- A Justiça de São Paulo condenou o médico Fernando Cabral e o hospital Policlin a pagar R$ 10 mil a uma paciente.
- O caso ocorreu em 2018, quando a paciente teve o dedo errado operado, resultando em um diagnóstico incorreto de “dedo em gatilho”.
- A cirurgia deveria ter sido realizada no dedo médio da mão direita, mas o dedo indicador foi operado.
- O advogado da paciente, Alan Lamão, classificou o incidente como um “erro médico grosseiro”.
- O médico e o hospital pretendem recorrer da decisão, alegando que o erro não foi de responsabilidade do hospital e que o diagnóstico foi confirmado durante a cirurgia.
A Justiça de São Paulo condenou o médico Fernando Cabral e o hospital Policlin a pagar R$ 10 mil a uma paciente que, em 2018, foi submetida a uma cirurgia em que o dedo errado foi operado. O erro resultou em um diagnóstico incorreto de “dedo em gatilho”, uma condição que causa travamento do dedo.

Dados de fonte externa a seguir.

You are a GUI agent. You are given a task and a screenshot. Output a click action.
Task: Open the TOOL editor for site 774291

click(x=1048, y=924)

A paciente, que deveria ter a cirurgia realizada no dedo médio da mão direita, teve o dedo indicador operado. O marido dela suspeitou do erro ao observar a posição do curativo. O advogado da paciente, Alan Lamão, classificou o caso como um “erro médico grosseiro”.
Na defesa, o médico alegou que, durante um novo exame físico, constatou que o dedo mais afetado era o indicador, e não o médio. Ele afirmou que o diagnóstico foi confirmado durante a cirurgia e que o tratamento foi adequado. O advogado de Cabral, José Gonçalves, defendeu a competência do médico, que é especialista em ortopedia e traumatologia, e anunciou a intenção de recorrer da decisão.

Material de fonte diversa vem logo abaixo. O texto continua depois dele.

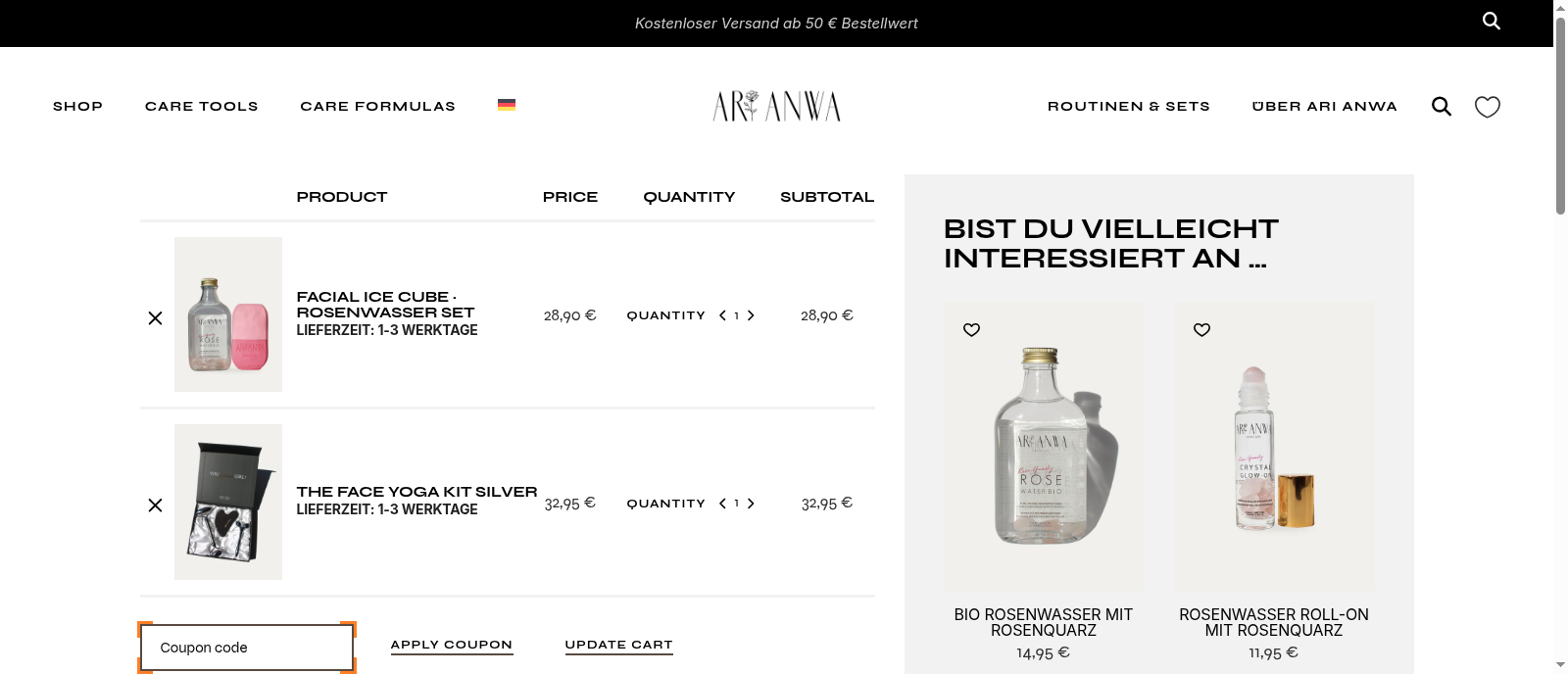Open the CARE TOOLS menu
Screen dimensions: 1568x674
point(201,106)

O hospital, por sua vez, argumentou que não pode ser responsabilizado, uma vez que não teve controle sobre a cirurgia. A juíza Simone de Oliveira destacou a gravidade do erro, afirmando que é inadmissível operar uma parte do corpo errada. Ela também mencionou que a paciente precisou passar por uma segunda cirurgia para corrigir o problema. Uma perícia confirmou que a cirurgia foi realizada de forma equivocada.